Configuring GRS for Secure Sockets Layer (SSL)
This topic describes how set to up GRAT and/or GRE in SSL (Secure Sockets Layer) mode using the Java Keytool utility which should be available if Java is installed. In these steps, Keytool is used to generate the self-signed certificate and update Java's keystore to add the certificate. The browser is used to download the public certificate.
Supported configurations are:
- GRAT in SSL mode and GRE in non-SSL mode
- GRAT in non-SSL mode and GRE in SSL mode
- Both GRAT and GRE in SSL mode
Changes in GRE's Communication Port in Configuration
- Make sure the correct SSL communication port is provided. In Tomcat, by default, 8080 is a non-SSL port and 8443 is for SSL.

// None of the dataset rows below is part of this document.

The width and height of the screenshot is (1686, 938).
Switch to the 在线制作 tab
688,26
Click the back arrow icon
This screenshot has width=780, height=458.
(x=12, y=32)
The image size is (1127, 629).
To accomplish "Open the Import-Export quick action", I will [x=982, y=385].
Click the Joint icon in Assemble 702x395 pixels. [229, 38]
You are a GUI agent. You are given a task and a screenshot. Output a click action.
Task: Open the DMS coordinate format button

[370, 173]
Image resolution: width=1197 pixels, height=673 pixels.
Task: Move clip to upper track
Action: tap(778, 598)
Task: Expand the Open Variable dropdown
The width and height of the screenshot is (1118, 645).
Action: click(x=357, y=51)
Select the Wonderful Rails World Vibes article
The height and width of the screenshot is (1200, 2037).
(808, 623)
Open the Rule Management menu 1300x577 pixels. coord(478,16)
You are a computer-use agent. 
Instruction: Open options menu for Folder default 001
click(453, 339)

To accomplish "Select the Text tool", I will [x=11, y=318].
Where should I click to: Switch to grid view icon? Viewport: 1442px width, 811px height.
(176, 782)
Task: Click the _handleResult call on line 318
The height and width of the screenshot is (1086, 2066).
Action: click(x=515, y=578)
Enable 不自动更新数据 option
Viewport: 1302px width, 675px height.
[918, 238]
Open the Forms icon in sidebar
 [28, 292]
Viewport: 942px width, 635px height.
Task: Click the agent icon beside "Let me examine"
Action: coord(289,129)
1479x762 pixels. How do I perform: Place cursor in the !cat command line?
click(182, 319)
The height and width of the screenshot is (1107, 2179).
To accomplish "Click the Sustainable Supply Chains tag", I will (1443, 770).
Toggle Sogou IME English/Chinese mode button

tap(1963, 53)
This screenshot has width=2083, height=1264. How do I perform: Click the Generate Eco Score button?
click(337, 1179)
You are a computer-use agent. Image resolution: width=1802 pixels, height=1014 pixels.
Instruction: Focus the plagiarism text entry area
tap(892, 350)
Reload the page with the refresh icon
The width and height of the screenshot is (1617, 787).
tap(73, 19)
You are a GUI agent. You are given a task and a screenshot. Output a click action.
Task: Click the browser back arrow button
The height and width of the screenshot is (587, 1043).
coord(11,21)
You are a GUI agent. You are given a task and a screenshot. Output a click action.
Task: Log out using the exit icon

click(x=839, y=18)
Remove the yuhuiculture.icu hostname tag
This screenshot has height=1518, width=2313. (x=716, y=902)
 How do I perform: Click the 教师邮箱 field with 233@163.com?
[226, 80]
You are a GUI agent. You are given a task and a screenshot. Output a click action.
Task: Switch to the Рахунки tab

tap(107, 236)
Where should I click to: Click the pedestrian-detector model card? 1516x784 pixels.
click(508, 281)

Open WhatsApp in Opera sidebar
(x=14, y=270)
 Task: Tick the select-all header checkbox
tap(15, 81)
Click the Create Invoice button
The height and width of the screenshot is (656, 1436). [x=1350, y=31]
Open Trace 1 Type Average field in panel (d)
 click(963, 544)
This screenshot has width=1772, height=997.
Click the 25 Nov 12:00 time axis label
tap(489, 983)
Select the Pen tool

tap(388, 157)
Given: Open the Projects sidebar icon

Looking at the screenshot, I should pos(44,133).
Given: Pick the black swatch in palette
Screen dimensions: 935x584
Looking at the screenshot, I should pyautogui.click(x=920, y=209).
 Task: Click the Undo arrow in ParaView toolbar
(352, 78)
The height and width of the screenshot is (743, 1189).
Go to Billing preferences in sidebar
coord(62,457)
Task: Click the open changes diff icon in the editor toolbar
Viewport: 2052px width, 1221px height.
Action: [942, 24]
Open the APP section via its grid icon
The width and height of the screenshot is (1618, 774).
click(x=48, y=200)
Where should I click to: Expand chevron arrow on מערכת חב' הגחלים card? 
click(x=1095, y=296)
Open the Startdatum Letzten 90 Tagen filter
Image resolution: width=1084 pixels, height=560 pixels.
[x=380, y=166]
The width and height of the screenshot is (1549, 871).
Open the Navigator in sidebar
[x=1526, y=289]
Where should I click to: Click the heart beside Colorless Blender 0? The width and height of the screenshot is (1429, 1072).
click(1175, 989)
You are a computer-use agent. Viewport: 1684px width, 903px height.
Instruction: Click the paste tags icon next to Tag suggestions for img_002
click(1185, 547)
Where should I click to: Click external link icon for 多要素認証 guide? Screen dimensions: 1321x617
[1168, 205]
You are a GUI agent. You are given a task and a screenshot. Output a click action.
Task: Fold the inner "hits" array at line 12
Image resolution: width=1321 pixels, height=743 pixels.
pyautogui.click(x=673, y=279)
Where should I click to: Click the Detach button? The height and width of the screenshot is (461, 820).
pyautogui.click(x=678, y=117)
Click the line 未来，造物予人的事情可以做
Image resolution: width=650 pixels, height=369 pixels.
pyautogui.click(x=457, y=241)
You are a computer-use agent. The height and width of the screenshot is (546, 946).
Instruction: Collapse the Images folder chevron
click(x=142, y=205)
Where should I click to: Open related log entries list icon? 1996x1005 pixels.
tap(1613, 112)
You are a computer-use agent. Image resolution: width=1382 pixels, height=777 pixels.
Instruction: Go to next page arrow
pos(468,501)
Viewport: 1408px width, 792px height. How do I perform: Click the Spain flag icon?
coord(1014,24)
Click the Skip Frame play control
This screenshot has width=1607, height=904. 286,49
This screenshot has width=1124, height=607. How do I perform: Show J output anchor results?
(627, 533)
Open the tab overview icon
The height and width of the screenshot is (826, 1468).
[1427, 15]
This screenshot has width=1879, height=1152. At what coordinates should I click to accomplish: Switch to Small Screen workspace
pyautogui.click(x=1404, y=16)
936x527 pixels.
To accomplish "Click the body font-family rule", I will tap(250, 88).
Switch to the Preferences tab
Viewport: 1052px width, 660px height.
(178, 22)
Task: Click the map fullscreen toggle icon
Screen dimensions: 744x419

- The value for the Connection Protocol in the GRE Port must remain as http (NOT to be changed to https).
- The listening mode must be set to Secured.
Setting up GRAT in SSL Mode
- [+] Create the Certificate if it is not already available.
- [+] Enable SSL in the server configuration by using the Certificate and disable non-SSL mode.
- [+] On the GRE machine, get the public certificate of GRAT.
- [+] On the GRE machine, add the public certificate to Java Keystore using the Java Keytool.
- As for GRE, repeat step 3 and 4 for any other Java clients of GRAT which would need to use HTTPS to send requests to GRAT.
Setting up GRE in SSL mode
The procedure to set up GRE in SSL mode is similar to the procedure for GRAT. In step 3, use:
https://[ GRE IP address]:[SSL port number]/genesys-rules-engine/status.jsp
to get GRE's public certificate on the GRAT machine.
Similar to the steps above, where you added GRAT's public certificate to GRE's Java keystore, for GRE you need to add GRE's public certificate (exported from the browser) to GRAT's Java Keystore.